- _Aim of the task_
Please retype, character for character, the portion of the entries below that runs from the line containing "Task: Click the plus icon beside Add item" to the last line.

Stored records:

►

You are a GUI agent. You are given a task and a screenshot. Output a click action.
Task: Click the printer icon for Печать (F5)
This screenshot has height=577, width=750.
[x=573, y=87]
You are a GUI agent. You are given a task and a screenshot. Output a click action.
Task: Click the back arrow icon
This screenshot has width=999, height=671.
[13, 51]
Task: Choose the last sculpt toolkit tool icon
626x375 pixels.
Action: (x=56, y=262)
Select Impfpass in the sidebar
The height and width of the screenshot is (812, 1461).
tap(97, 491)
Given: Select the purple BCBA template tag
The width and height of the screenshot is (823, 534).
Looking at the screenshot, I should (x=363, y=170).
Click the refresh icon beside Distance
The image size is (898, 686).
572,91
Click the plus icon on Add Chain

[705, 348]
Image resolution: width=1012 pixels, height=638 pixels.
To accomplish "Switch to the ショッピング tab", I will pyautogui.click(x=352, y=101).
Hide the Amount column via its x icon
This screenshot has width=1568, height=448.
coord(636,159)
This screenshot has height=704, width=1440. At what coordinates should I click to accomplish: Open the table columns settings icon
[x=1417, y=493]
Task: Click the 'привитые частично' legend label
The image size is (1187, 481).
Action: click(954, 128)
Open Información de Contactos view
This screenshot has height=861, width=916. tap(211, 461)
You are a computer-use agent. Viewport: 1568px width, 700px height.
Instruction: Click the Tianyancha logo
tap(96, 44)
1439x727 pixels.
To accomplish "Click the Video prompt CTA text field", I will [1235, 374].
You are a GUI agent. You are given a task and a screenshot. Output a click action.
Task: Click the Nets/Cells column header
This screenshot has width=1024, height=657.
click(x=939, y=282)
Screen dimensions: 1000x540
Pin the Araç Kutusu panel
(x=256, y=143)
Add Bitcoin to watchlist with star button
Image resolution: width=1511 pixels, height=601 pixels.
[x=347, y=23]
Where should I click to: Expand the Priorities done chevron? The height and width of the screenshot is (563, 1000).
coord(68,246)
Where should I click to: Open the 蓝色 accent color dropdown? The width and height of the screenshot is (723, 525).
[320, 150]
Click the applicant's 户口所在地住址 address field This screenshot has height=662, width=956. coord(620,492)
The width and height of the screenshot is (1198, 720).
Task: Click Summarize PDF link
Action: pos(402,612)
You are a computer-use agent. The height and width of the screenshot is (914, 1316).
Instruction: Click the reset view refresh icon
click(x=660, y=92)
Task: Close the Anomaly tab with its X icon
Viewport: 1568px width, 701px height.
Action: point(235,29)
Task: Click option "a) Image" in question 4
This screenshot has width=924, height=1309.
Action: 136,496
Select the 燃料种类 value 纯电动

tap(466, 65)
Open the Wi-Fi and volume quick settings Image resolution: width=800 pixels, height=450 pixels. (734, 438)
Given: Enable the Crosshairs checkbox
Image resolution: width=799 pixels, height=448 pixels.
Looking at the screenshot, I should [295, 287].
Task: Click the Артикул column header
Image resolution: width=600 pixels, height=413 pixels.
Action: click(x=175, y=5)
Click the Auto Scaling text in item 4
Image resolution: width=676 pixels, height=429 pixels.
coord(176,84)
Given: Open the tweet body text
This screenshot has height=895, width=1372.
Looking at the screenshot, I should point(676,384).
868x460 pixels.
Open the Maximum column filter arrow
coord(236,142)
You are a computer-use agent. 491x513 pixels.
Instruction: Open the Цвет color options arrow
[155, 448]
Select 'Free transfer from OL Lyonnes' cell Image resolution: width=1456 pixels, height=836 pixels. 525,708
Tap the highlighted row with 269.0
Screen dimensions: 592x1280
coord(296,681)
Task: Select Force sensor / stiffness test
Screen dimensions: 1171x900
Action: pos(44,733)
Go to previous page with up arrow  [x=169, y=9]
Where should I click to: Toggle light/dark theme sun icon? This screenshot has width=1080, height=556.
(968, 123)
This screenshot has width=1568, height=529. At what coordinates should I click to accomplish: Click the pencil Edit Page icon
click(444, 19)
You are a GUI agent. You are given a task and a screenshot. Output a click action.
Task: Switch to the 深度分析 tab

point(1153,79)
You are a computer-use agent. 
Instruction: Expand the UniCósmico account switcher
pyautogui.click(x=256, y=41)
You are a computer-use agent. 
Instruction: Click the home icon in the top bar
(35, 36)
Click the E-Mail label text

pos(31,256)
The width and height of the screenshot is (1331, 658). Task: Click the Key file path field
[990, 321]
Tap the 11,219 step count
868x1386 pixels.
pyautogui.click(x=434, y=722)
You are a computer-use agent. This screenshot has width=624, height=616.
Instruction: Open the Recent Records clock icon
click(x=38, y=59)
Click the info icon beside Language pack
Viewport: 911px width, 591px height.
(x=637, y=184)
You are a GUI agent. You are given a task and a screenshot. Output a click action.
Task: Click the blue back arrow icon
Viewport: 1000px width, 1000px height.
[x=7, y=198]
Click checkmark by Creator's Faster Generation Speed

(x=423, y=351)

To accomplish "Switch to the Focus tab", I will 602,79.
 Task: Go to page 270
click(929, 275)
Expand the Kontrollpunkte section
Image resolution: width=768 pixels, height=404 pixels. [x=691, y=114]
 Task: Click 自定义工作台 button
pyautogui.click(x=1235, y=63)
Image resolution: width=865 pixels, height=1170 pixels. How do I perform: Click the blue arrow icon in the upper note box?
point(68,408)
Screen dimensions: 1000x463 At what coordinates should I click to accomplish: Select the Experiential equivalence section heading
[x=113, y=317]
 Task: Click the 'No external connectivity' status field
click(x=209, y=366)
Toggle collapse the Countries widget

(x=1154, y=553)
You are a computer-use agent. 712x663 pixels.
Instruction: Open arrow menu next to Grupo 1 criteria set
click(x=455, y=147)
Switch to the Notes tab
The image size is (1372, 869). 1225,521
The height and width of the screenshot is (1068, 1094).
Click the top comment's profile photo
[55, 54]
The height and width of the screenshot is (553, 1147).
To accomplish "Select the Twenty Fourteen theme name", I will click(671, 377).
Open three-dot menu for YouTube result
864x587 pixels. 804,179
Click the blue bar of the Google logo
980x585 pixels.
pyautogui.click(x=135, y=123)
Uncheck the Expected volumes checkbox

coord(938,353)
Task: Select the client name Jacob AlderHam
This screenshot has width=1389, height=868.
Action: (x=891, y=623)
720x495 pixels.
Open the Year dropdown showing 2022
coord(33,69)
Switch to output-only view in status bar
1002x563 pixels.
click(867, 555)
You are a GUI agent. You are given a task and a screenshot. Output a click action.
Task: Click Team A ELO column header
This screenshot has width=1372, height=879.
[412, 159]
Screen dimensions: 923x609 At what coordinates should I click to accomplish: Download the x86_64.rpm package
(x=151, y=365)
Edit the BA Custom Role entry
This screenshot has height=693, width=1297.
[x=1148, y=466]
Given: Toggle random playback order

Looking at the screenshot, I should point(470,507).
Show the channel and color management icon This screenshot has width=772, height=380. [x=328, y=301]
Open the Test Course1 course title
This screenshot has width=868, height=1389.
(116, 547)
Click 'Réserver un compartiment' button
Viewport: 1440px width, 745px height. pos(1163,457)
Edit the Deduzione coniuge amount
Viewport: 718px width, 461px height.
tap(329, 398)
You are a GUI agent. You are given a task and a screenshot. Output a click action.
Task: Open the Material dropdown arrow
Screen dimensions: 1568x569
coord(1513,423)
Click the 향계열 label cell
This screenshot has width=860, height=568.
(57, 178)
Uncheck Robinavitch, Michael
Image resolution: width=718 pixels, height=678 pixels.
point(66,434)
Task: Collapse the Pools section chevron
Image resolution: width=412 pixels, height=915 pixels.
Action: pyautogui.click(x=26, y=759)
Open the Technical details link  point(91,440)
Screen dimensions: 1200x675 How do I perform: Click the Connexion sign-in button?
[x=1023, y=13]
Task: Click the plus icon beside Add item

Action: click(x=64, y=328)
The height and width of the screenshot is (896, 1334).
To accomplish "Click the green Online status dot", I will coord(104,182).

◄

- _Output for this task_
Task: Click the plus icon beside Add item

Action: click(x=64, y=328)
The height and width of the screenshot is (896, 1334).
To accomplish "Click the green Online status dot", I will coord(104,182).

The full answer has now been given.